The following post will have me classified with a label from the DSM –IV, but that’s none of my business!

Last Thursday I was in an extremely good feeling place.
I was excited to be going to a bar to watch the soccer game between Trinidad & Tobago and England.
For one thing, I had never watched a game at a pub before, so that was cool in and of itself.

I am driving along with my good feeling self, enjoying the country road and looking forward to some shopping before the game.
I see a line of cars in the opposite direction heading my way, with all their headlamps on.
I think nothing of this, because my headlamps are also always on.

Before the cars passed me, I heard laughter and applause. Without missing a beat, I said out loud, “Yep, that’s how I feel too. Really happy today. I have a feeling we are going beat the pants off England.” More laughter and applause.

I begin to get Goosebumps or thrill bumps, the kind that means you are happy beyond your wildest dreams, and even happier than that. (Okay this is where I lose my self in trying to describe this experience in words. It sounds lame and nothing like I felt. Anyhow, I’ll carry on the best I can with words which really does not describe what happens next).

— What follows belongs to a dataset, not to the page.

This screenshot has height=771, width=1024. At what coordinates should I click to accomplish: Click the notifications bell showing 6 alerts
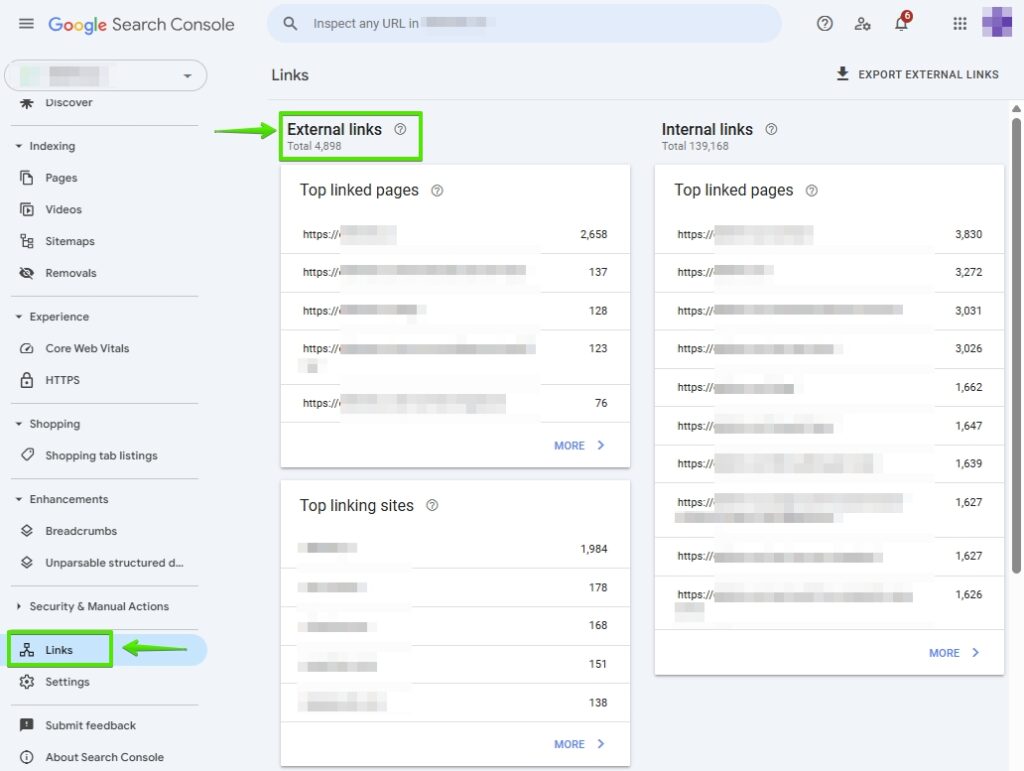coord(901,23)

When the thrill bumps came, it was followed by a feeling of such rapture that I knew it was not about the ball game anymore. I had never experienced such joyous ecstasy before. Let’s just leave it, as there are no words to describe it. Just imagine the most awesome thing you have ever seen and multiply that by infinity and that’s the feeling I am trying to convey to you.

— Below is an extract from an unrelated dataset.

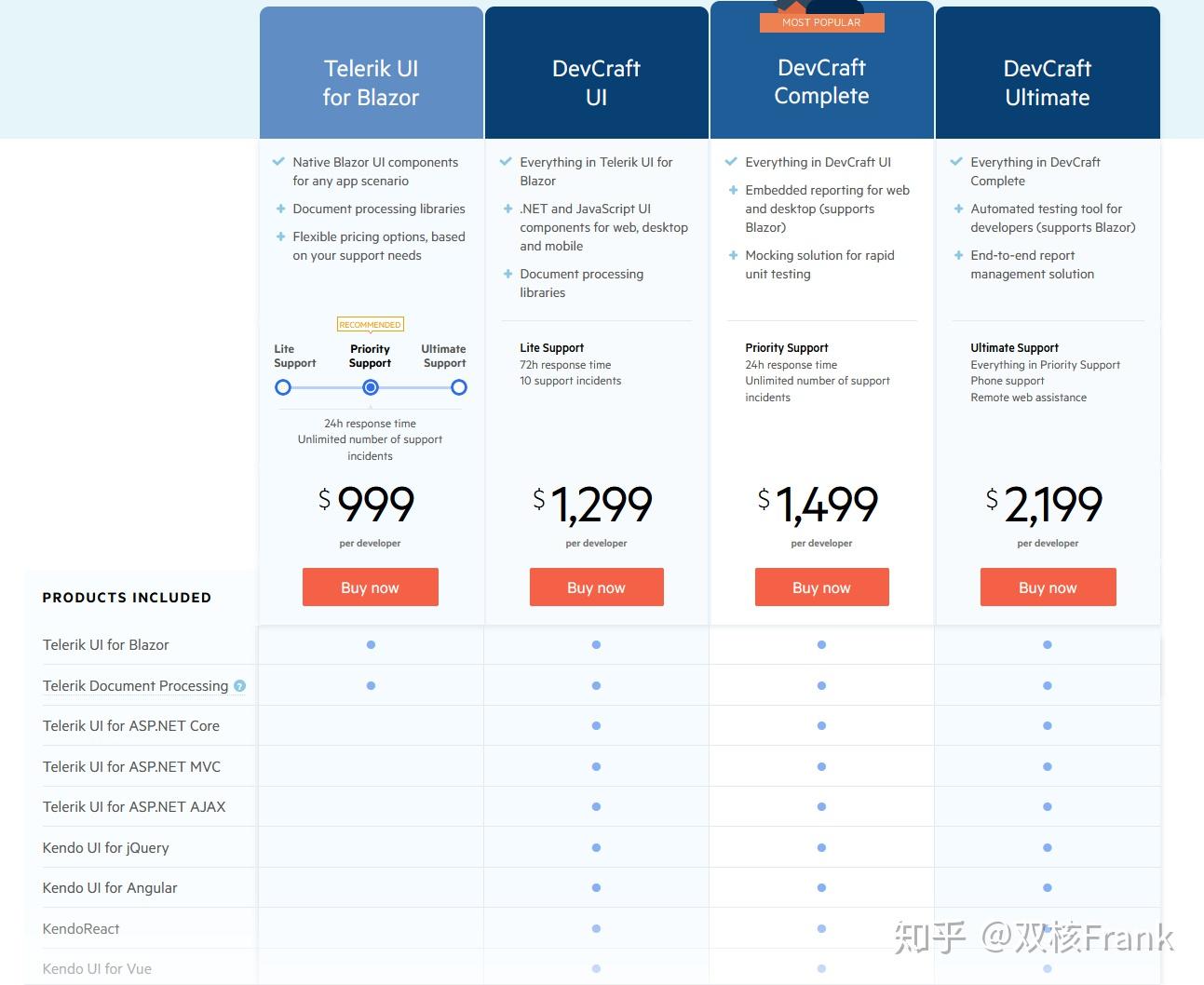
Task: Click the MOST POPULAR badge
Action: [x=821, y=22]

By this time the line of cars are close- up and about to pass me, in the opposite lane.
Heading the line of cars was a hearse.
At this point, the laugher and applause was deafening. I begin to laugh so hard, that tears were streaming down my face. More joyous than when I go to Caroline’s comedy club in New York. More joyous than any thing I have ever experienced. Some of the laughter was raucous. I said, “Okay, okay, you are so incredibly happy I know. Abraham said that, but I did not know what they meant, until now.” More deafening laughter and applause.

The drivers in other cars were so somber looking. I felt guilty to be laughing so hard with free-flowing tears. I could tell we in two totally different worlds.

I thought, if only they could know that all is well. Really know it like I do now.
At one point for a brief second I became really envious and I said, “I wish I could join you.” And I clearly heard, “It’s not your time yet.” As the physical gap between the funeral procession and my car widened, the laughter and applause subsided.
I did carry the joyous feeling for the rest of day, which appeared odd, considering that Trinidad and Tobago lost to England.